**** 文書抜粋 ****

ベルリンのスタートアップ企業レヴィ・ヘルスが不妊治療の支援に人工知能(AI)を活用している。人工授精と異なり費用が大幅に低いのが特徴だ。これまでに計250万ユーロの資金を投資家から獲得した。『南ドイツ新聞』が報じた。
流産を4回経験したシルヴィア・ヘヒャー氏と、子宮頸がんの前段階である異形成で入院したカロリーネ・ミッタードルファー氏が意気投合したことが起業のきっかけとなった。医師のテレジア・ヴィスマイヤー氏が合流して2020年初頭に起業した。
同社では不妊に悩む女性にまず、詳細なアンケートを行う。そのうえで不妊治療の専門家と顧客がテレビ電話で話し合いを実施。顧客はさらに提携先の検査機関で血液検査を受ける。これらの手続きで得られた情報をAIで分析する。顧客はそのデータに基づき、妊娠の確率を高めるための助言を医師から受けることになる。助言の内容は減量や薬の服用、産婦人科での治療など幅広い。AIのアルゴリズムはヴィスマイヤー氏が再生医療の専門家の協力を受けて自らプログラミングした。
同社が提供するサービスの料金は399ユーロで、不妊治療に比べ格段に安い。ミッタードルファー氏は、実際に行われる人工授精の70%は不要だと断言する。
レヴィ・ヘルスは同サービスの提供を数カ月前に開始した。すでに100人以上の女性が利用。起業した3人は年内に妊娠や出産の報告を聞けることを期待している。

**** 提供データ ****

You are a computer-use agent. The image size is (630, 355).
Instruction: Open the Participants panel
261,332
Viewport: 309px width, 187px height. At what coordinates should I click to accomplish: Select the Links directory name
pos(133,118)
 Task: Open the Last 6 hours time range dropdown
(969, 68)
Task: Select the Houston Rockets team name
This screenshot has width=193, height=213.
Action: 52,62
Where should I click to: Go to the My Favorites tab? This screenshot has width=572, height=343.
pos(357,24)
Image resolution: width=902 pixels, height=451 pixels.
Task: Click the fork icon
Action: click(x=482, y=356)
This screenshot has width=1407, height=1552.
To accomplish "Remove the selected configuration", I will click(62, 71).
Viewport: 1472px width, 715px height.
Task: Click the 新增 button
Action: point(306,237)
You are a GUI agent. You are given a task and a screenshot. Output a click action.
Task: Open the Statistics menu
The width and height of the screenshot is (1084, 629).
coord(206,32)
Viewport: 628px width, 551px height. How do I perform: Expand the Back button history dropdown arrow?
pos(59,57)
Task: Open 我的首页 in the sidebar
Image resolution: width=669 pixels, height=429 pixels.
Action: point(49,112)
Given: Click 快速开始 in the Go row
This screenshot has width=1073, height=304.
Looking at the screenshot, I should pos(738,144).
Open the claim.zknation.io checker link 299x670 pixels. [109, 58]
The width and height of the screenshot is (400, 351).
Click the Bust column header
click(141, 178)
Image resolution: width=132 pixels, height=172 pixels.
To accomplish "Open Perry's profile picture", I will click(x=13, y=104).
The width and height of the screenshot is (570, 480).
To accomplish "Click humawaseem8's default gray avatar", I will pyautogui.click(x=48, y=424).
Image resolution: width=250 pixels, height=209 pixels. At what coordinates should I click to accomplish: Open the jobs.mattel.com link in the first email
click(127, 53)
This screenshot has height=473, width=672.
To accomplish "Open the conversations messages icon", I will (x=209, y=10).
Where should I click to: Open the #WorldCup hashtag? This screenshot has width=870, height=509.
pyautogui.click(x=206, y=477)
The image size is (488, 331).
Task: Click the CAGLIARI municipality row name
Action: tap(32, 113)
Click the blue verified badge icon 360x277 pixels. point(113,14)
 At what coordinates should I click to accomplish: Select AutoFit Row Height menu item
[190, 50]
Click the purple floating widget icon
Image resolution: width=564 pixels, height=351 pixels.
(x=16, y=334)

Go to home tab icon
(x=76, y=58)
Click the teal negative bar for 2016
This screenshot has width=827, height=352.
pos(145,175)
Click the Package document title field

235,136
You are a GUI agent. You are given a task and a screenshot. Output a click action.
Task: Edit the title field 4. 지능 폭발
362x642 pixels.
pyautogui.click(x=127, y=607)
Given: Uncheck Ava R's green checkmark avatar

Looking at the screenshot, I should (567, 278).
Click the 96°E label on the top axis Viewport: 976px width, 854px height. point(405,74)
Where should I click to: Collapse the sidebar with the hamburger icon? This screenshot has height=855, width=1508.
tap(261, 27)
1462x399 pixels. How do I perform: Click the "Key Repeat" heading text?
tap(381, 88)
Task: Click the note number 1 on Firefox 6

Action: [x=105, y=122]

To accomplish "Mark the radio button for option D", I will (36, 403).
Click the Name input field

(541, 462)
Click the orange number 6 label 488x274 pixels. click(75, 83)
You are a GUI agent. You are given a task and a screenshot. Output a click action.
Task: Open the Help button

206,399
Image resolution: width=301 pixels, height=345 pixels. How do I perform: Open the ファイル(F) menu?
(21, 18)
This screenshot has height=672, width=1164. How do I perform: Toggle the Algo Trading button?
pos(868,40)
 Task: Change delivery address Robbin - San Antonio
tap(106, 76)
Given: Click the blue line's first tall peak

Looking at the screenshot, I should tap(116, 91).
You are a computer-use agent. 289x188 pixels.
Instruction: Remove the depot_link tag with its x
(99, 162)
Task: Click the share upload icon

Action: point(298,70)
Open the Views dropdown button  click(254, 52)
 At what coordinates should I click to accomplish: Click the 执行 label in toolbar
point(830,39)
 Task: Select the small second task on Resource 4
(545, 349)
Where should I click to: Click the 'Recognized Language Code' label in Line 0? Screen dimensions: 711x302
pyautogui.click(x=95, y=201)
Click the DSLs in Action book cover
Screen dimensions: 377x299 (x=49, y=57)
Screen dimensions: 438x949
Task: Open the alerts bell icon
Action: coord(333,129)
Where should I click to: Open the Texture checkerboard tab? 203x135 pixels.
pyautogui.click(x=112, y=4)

****

-- 実施作業 --
1. 記事のうち「同社では不妊に悩む女性にまず」で始まる段落を、主な事実を保ったまま箇条書きに書き換えてください。
2. 記事の「ベルリンのスタートアップ企業」から「て2020年初頭に起業した。」までを、一字一句そのまま書き写してください。

-- 作業別出力 --
1.
- 不妊に悩む女性に、まず詳細なアンケートを行う。
- 不妊治療の専門家と顧客がテレビ電話で話し合う。
- 顧客は提携先の検査機関で血液検査を受ける。
- これらの手続きで得た情報をAIで分析する。
- 顧客はそのデータに基づき、妊娠の確率を高めるための助言を医師から受ける。助言は減量、薬の服用、産婦人科での治療など幅広い。
- AIのアルゴリズムは、ヴィスマイヤー氏が再生医療の専門家の協力を得て自らプログラミングした。

2.
ベルリンのスタートアップ企業レヴィ・ヘルスが不妊治療の支援に人工知能(AI)を活用している。人工授精と異なり費用が大幅に低いのが特徴だ。これまでに計250万ユーロの資金を投資家から獲得した。『南ドイツ新聞』が報じた。
流産を4回経験したシルヴィア・ヘヒャー氏と、子宮頸がんの前段階である異形成で入院したカロリーネ・ミッタードルファー氏が意気投合したことが起業のきっかけとなった。医師のテレジア・ヴィスマイヤー氏が合流して2020年初頭に起業した。